PROBLEM DESCRIPTION
Rewrite the data below as a numbered list, omitting every blank line.

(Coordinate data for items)

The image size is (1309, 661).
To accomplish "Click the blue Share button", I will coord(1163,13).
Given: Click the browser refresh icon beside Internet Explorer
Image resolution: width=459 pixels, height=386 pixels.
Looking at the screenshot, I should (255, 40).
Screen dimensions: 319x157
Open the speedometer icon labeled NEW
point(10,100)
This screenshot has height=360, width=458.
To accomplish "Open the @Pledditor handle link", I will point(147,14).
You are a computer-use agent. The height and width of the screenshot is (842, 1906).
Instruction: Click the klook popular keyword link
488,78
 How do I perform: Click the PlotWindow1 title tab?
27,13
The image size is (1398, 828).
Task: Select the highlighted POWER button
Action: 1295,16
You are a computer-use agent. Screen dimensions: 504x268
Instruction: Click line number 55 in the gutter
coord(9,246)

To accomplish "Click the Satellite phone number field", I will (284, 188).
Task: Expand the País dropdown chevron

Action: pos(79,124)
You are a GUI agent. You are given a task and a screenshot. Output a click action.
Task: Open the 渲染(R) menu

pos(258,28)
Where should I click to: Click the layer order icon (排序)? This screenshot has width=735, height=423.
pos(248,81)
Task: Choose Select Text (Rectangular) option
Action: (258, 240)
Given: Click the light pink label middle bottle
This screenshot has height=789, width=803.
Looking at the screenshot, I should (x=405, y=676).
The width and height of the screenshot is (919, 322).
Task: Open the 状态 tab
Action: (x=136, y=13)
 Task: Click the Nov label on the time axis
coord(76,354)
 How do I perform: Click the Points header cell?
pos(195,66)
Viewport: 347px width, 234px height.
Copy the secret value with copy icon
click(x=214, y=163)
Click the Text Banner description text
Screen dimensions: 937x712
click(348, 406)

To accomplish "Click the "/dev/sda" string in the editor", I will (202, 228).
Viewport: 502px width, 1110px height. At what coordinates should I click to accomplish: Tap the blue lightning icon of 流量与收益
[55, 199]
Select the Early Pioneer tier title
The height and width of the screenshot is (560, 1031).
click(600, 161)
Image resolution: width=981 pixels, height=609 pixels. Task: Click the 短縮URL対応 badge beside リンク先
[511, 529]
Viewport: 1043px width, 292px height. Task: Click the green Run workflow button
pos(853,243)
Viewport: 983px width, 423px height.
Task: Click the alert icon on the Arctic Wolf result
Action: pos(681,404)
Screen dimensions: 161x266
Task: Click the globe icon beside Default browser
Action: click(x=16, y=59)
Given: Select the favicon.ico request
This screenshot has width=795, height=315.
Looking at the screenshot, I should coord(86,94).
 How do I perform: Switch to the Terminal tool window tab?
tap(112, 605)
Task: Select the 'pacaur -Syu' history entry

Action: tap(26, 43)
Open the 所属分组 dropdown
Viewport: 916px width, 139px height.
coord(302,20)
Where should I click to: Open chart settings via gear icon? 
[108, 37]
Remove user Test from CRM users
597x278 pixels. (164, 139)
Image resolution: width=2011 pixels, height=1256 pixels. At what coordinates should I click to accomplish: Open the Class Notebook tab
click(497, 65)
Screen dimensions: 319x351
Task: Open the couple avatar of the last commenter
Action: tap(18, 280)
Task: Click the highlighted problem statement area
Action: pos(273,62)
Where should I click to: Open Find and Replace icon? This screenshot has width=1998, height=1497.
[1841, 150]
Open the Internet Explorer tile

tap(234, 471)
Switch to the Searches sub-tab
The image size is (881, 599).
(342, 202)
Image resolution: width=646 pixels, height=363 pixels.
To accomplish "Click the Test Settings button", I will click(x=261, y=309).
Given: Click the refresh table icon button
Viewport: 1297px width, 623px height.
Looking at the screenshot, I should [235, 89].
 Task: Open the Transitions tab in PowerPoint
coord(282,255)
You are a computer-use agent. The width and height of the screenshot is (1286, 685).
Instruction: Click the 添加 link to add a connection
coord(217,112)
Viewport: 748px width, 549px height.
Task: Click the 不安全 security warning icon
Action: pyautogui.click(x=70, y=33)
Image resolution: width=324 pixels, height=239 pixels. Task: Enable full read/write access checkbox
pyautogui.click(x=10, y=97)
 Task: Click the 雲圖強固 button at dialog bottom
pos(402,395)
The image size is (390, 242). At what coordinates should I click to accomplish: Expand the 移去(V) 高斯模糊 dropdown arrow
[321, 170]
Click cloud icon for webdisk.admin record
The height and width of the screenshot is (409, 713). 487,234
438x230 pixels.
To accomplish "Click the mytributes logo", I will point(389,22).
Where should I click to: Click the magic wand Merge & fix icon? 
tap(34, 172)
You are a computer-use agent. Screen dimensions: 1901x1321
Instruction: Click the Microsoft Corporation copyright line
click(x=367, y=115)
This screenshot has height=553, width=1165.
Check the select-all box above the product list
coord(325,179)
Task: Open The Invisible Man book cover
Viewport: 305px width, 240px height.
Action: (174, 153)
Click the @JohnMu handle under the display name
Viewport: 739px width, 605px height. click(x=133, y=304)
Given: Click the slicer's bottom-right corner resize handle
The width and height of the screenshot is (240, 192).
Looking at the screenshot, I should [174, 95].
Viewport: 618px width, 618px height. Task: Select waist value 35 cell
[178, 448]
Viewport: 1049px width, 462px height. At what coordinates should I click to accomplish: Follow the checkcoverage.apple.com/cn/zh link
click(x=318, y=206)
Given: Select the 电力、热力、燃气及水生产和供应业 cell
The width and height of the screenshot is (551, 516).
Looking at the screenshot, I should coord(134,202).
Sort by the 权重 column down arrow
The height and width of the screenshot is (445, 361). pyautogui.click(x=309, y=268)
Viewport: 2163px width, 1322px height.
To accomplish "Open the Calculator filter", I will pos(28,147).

EXERCISE SOLUTION
1. The image size is (1309, 661).
2. To accomplish "Click the blue Share button", I will coord(1163,13).
3. Given: Click the browser refresh icon beside Internet Explorer
4. Image resolution: width=459 pixels, height=386 pixels.
5. Looking at the screenshot, I should (255, 40).
6. Screen dimensions: 319x157
7. Open the speedometer icon labeled NEW
8. point(10,100)
9. This screenshot has height=360, width=458.
10. To accomplish "Open the @Pledditor handle link", I will point(147,14).
11. You are a computer-use agent. The height and width of the screenshot is (842, 1906).
12. Instruction: Click the klook popular keyword link
13. 488,78
14.  How do I perform: Click the PlotWindow1 title tab?
15. 27,13
16. The image size is (1398, 828).
17. Task: Select the highlighted POWER button
18. Action: 1295,16
19. You are a computer-use agent. Screen dimensions: 504x268
20. Instruction: Click line number 55 in the gutter
21. coord(9,246)
22. To accomplish "Click the Satellite phone number field", I will (284, 188).
23. Task: Expand the País dropdown chevron
24. Action: pos(79,124)
25. You are a GUI agent. You are given a task and a screenshot. Output a click action.
26. Task: Open the 渲染(R) menu
27. pos(258,28)
28. Where should I click to: Click the layer order icon (排序)? This screenshot has width=735, height=423.
29. pos(248,81)
30. Task: Choose Select Text (Rectangular) option
31. Action: (258, 240)
32. Given: Click the light pink label middle bottle
33. This screenshot has height=789, width=803.
34. Looking at the screenshot, I should (x=405, y=676).
35. The width and height of the screenshot is (919, 322).
36. Task: Open the 状态 tab
37. Action: (x=136, y=13)
38.  Task: Click the Nov label on the time axis
39. coord(76,354)
40.  How do I perform: Click the Points header cell?
41. pos(195,66)
42. Viewport: 347px width, 234px height.
43. Copy the secret value with copy icon
44. click(x=214, y=163)
45. Click the Text Banner description text
46. Screen dimensions: 937x712
47. click(348, 406)
48. To accomplish "Click the "/dev/sda" string in the editor", I will (202, 228).
49. Viewport: 502px width, 1110px height. At what coordinates should I click to accomplish: Tap the blue lightning icon of 流量与收益
50. [55, 199]
51. Select the Early Pioneer tier title
52. The height and width of the screenshot is (560, 1031).
53. click(600, 161)
54. Image resolution: width=981 pixels, height=609 pixels. Task: Click the 短縮URL対応 badge beside リンク先
55. [511, 529]
56. Viewport: 1043px width, 292px height. Task: Click the green Run workflow button
57. pos(853,243)
58. Viewport: 983px width, 423px height.
59. Task: Click the alert icon on the Arctic Wolf result
60. Action: pos(681,404)
61. Screen dimensions: 161x266
62. Task: Click the globe icon beside Default browser
63. Action: click(x=16, y=59)
64. Given: Select the favicon.ico request
65. This screenshot has width=795, height=315.
66. Looking at the screenshot, I should coord(86,94).
67.  How do I perform: Switch to the Terminal tool window tab?
68. tap(112, 605)
69. Task: Select the 'pacaur -Syu' history entry
70. Action: tap(26, 43)
71. Open the 所属分组 dropdown
72. Viewport: 916px width, 139px height.
73. coord(302,20)
74. Where should I click to: Open chart settings via gear icon? 
75. [108, 37]
76. Remove user Test from CRM users
77. 597x278 pixels. (164, 139)
78. Image resolution: width=2011 pixels, height=1256 pixels. At what coordinates should I click to accomplish: Open the Class Notebook tab
79. click(497, 65)
80. Screen dimensions: 319x351
81. Task: Open the couple avatar of the last commenter
82. Action: tap(18, 280)
83. Task: Click the highlighted problem statement area
84. Action: pos(273,62)
85. Where should I click to: Open Find and Replace icon? This screenshot has width=1998, height=1497.
86. [1841, 150]
87. Open the Internet Explorer tile
88. tap(234, 471)
89. Switch to the Searches sub-tab
90. The image size is (881, 599).
91. (342, 202)
92. Image resolution: width=646 pixels, height=363 pixels.
93. To accomplish "Click the Test Settings button", I will click(x=261, y=309).
94. Given: Click the refresh table icon button
95. Viewport: 1297px width, 623px height.
96. Looking at the screenshot, I should [235, 89].
97.  Task: Open the Transitions tab in PowerPoint
98. coord(282,255)
99. You are a computer-use agent. The width and height of the screenshot is (1286, 685).
100. Instruction: Click the 添加 link to add a connection
101. coord(217,112)
102. Viewport: 748px width, 549px height.
103. Task: Click the 不安全 security warning icon
104. Action: pyautogui.click(x=70, y=33)
105. Image resolution: width=324 pixels, height=239 pixels. Task: Enable full read/write access checkbox
106. pyautogui.click(x=10, y=97)
107.  Task: Click the 雲圖強固 button at dialog bottom
108. pos(402,395)
109. The image size is (390, 242). At what coordinates should I click to accomplish: Expand the 移去(V) 高斯模糊 dropdown arrow
110. [321, 170]
111. Click cloud icon for webdisk.admin record
112. The height and width of the screenshot is (409, 713). 487,234
113. 438x230 pixels.
114. To accomplish "Click the mytributes logo", I will point(389,22).
115. Where should I click to: Click the magic wand Merge & fix icon? 
116. tap(34, 172)
117. You are a computer-use agent. Screen dimensions: 1901x1321
118. Instruction: Click the Microsoft Corporation copyright line
119. click(x=367, y=115)
120. This screenshot has height=553, width=1165.
121. Check the select-all box above the product list
122. coord(325,179)
123. Task: Open The Invisible Man book cover
124. Viewport: 305px width, 240px height.
125. Action: (174, 153)
126. Click the @JohnMu handle under the display name
127. Viewport: 739px width, 605px height. click(x=133, y=304)
128. Given: Click the slicer's bottom-right corner resize handle
129. The width and height of the screenshot is (240, 192).
130. Looking at the screenshot, I should [174, 95].
131. Viewport: 618px width, 618px height. Task: Select waist value 35 cell
132. [178, 448]
133. Viewport: 1049px width, 462px height. At what coordinates should I click to accomplish: Follow the checkcoverage.apple.com/cn/zh link
134. click(x=318, y=206)
135. Given: Select the 电力、热力、燃气及水生产和供应业 cell
136. The width and height of the screenshot is (551, 516).
137. Looking at the screenshot, I should coord(134,202).
138. Sort by the 权重 column down arrow
139. The height and width of the screenshot is (445, 361). pyautogui.click(x=309, y=268)
140. Viewport: 2163px width, 1322px height.
141. To accomplish "Open the Calculator filter", I will pos(28,147).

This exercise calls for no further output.